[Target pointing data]
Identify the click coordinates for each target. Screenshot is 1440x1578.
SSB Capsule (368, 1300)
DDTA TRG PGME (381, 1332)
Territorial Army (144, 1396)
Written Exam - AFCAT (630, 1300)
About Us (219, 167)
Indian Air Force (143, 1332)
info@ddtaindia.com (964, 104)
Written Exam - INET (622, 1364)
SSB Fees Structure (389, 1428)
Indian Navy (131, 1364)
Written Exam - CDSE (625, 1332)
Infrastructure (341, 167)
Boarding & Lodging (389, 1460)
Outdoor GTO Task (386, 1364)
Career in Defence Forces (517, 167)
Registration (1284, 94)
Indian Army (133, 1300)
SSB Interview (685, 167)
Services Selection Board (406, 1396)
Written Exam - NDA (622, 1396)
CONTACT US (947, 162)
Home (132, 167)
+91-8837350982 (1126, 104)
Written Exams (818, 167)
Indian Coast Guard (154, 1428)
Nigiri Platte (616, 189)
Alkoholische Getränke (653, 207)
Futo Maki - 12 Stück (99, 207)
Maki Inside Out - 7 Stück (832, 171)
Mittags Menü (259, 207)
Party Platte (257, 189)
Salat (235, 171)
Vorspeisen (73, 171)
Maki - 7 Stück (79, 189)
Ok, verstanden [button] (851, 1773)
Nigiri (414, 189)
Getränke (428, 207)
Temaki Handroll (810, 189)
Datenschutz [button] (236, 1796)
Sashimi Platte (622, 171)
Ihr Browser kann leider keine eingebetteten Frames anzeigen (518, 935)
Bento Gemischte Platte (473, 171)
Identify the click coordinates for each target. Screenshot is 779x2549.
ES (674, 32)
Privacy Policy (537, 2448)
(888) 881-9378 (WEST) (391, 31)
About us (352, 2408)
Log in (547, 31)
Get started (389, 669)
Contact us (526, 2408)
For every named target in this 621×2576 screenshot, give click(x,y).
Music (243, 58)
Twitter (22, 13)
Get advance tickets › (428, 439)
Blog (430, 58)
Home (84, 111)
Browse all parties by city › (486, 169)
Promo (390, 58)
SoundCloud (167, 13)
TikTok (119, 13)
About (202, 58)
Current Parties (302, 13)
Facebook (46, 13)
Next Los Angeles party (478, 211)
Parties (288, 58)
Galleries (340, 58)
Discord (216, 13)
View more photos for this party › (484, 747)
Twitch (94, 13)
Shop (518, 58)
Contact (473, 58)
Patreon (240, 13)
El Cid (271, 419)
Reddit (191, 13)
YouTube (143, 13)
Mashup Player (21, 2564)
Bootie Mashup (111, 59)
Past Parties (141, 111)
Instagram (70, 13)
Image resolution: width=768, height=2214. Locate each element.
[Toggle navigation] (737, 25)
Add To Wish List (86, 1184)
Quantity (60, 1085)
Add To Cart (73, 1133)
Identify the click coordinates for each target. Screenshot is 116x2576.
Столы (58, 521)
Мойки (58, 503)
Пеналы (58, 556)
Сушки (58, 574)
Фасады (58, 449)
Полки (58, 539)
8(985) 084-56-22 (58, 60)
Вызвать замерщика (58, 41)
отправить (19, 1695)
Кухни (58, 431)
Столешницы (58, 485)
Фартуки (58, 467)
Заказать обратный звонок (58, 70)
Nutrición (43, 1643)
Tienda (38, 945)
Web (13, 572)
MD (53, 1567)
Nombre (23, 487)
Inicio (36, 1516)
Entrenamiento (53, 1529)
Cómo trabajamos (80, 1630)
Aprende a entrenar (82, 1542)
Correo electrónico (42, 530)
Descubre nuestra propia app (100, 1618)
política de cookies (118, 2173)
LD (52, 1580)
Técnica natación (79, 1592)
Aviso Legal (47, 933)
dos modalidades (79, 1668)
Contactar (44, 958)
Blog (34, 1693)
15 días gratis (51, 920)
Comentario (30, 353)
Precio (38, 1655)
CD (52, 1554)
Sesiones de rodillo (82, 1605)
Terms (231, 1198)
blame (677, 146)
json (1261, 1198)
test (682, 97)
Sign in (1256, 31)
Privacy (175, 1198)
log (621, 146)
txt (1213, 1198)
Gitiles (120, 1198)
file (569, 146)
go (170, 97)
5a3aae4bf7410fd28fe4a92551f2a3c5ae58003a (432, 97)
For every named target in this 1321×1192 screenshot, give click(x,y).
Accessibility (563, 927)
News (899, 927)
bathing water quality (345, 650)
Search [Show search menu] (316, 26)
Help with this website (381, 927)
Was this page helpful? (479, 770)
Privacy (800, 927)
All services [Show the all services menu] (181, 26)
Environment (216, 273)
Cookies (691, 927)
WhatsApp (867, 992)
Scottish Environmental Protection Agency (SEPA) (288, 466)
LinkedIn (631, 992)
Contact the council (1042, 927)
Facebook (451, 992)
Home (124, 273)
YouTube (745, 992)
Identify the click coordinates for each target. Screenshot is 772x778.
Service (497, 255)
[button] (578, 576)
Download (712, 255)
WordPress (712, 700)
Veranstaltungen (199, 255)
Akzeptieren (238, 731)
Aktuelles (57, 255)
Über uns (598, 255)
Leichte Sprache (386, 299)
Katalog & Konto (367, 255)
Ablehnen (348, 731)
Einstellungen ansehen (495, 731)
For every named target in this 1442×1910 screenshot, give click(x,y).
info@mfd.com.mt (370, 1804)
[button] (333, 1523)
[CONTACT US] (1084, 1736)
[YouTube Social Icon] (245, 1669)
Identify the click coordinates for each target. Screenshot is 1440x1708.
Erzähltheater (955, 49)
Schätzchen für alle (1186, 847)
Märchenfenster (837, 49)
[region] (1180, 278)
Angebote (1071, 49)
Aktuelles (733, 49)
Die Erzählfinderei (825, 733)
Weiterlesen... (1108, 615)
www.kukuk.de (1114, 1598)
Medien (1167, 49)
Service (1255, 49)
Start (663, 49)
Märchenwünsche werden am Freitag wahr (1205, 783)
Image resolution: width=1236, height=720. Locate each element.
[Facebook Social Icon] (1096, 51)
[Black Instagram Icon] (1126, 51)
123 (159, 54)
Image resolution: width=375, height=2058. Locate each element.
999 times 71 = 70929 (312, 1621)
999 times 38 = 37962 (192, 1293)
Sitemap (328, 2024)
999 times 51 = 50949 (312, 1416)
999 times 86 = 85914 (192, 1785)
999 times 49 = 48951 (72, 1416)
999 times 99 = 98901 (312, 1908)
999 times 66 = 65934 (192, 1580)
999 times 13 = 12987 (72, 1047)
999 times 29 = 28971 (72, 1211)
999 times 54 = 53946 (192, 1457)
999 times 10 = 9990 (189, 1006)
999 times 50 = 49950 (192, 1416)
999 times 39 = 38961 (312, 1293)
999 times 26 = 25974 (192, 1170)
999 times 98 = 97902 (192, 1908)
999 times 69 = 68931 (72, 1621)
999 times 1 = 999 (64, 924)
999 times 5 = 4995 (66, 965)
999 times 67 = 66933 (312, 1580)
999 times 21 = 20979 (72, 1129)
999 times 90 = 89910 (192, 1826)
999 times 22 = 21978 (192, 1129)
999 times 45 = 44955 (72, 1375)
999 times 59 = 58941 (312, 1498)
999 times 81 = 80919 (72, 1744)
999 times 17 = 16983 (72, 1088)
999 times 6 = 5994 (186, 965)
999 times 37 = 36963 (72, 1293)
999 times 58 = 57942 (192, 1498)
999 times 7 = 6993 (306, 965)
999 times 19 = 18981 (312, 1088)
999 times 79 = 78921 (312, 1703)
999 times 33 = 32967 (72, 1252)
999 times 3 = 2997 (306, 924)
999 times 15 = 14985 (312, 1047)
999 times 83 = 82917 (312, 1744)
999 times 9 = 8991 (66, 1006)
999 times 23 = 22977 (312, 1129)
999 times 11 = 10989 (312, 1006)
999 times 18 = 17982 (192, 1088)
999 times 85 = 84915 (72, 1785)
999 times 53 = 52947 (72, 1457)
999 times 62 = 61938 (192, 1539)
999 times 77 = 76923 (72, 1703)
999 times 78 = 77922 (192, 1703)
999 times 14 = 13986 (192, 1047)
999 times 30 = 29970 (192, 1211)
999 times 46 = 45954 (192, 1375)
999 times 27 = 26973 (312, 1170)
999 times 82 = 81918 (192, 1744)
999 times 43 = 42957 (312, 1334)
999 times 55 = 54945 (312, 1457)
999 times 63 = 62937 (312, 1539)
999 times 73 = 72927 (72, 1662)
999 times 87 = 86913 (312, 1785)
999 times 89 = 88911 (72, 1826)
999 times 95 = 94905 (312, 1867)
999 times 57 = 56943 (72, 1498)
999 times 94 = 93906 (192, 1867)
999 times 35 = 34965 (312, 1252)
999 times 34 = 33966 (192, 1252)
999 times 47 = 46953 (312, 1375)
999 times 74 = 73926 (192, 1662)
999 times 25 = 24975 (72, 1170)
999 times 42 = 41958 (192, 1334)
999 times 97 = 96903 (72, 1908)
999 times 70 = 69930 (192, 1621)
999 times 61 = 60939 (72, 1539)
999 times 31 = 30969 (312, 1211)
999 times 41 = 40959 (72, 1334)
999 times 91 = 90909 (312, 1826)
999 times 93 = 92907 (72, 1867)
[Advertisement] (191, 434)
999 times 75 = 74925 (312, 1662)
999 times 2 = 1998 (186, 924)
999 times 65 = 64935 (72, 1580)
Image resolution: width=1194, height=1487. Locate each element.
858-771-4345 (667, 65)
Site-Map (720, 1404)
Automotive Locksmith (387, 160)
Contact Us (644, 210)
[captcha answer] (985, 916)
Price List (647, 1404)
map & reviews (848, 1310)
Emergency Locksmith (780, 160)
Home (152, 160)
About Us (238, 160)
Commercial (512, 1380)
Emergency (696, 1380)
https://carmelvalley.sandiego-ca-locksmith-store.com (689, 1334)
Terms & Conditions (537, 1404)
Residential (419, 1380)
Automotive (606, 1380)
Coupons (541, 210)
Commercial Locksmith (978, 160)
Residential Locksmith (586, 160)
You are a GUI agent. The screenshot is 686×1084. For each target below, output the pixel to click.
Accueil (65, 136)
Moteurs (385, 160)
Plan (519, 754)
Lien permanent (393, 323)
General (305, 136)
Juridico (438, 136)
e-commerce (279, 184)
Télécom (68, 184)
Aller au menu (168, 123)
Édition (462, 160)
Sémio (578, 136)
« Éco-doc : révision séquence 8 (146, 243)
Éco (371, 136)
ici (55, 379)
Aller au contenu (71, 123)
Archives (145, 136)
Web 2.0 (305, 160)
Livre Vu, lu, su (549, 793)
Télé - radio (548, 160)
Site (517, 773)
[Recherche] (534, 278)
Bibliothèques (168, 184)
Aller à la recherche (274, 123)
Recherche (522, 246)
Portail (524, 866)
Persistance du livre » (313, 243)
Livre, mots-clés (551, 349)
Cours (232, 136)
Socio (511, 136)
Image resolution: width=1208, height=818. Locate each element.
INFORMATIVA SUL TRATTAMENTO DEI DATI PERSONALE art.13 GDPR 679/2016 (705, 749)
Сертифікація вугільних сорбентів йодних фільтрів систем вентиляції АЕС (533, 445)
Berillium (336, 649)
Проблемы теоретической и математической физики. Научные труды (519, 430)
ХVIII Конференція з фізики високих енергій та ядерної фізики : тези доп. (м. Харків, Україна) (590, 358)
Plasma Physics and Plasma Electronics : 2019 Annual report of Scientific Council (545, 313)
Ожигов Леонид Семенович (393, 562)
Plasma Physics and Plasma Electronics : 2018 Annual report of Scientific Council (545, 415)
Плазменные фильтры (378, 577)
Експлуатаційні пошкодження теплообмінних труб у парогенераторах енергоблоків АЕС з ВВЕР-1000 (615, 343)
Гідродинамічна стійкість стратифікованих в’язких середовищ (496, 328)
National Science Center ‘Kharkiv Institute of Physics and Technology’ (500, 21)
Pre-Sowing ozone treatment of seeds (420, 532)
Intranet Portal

▸ **WORK TO DO**
Please output the lines of the material from the line with "999 times 26 = 25974 (192, 1170)" to the line with "999 times 93 = 92907 (72, 1867)", both ends included, as a JSON list of strings with one string per line and no blank lines.

▸ **TASK ANSWER**
[
  "999 times 26 = 25974 (192, 1170)",
  "999 times 98 = 97902 (192, 1908)",
  "999 times 69 = 68931 (72, 1621)",
  "999 times 1 = 999 (64, 924)",
  "999 times 5 = 4995 (66, 965)",
  "999 times 67 = 66933 (312, 1580)",
  "999 times 21 = 20979 (72, 1129)",
  "999 times 90 = 89910 (192, 1826)",
  "999 times 22 = 21978 (192, 1129)",
  "999 times 45 = 44955 (72, 1375)",
  "999 times 59 = 58941 (312, 1498)",
  "999 times 81 = 80919 (72, 1744)",
  "999 times 17 = 16983 (72, 1088)",
  "999 times 6 = 5994 (186, 965)",
  "999 times 37 = 36963 (72, 1293)",
  "999 times 58 = 57942 (192, 1498)",
  "999 times 7 = 6993 (306, 965)",
  "999 times 19 = 18981 (312, 1088)",
  "999 times 79 = 78921 (312, 1703)",
  "999 times 33 = 32967 (72, 1252)",
  "999 times 3 = 2997 (306, 924)",
  "999 times 15 = 14985 (312, 1047)",
  "999 times 83 = 82917 (312, 1744)",
  "999 times 9 = 8991 (66, 1006)",
  "999 times 23 = 22977 (312, 1129)",
  "999 times 11 = 10989 (312, 1006)",
  "999 times 18 = 17982 (192, 1088)",
  "999 times 85 = 84915 (72, 1785)",
  "999 times 53 = 52947 (72, 1457)",
  "999 times 62 = 61938 (192, 1539)",
  "999 times 77 = 76923 (72, 1703)",
  "999 times 78 = 77922 (192, 1703)",
  "999 times 14 = 13986 (192, 1047)",
  "999 times 30 = 29970 (192, 1211)",
  "999 times 46 = 45954 (192, 1375)",
  "999 times 27 = 26973 (312, 1170)",
  "999 times 82 = 81918 (192, 1744)",
  "999 times 43 = 42957 (312, 1334)",
  "999 times 55 = 54945 (312, 1457)",
  "999 times 63 = 62937 (312, 1539)",
  "999 times 73 = 72927 (72, 1662)",
  "999 times 87 = 86913 (312, 1785)",
  "999 times 89 = 88911 (72, 1826)",
  "999 times 95 = 94905 (312, 1867)",
  "999 times 57 = 56943 (72, 1498)",
  "999 times 94 = 93906 (192, 1867)",
  "999 times 35 = 34965 (312, 1252)",
  "999 times 34 = 33966 (192, 1252)",
  "999 times 47 = 46953 (312, 1375)",
  "999 times 74 = 73926 (192, 1662)",
  "999 times 25 = 24975 (72, 1170)",
  "999 times 42 = 41958 (192, 1334)",
  "999 times 97 = 96903 (72, 1908)",
  "999 times 70 = 69930 (192, 1621)",
  "999 times 61 = 60939 (72, 1539)",
  "999 times 31 = 30969 (312, 1211)",
  "999 times 41 = 40959 (72, 1334)",
  "999 times 91 = 90909 (312, 1826)",
  "999 times 93 = 92907 (72, 1867)"
]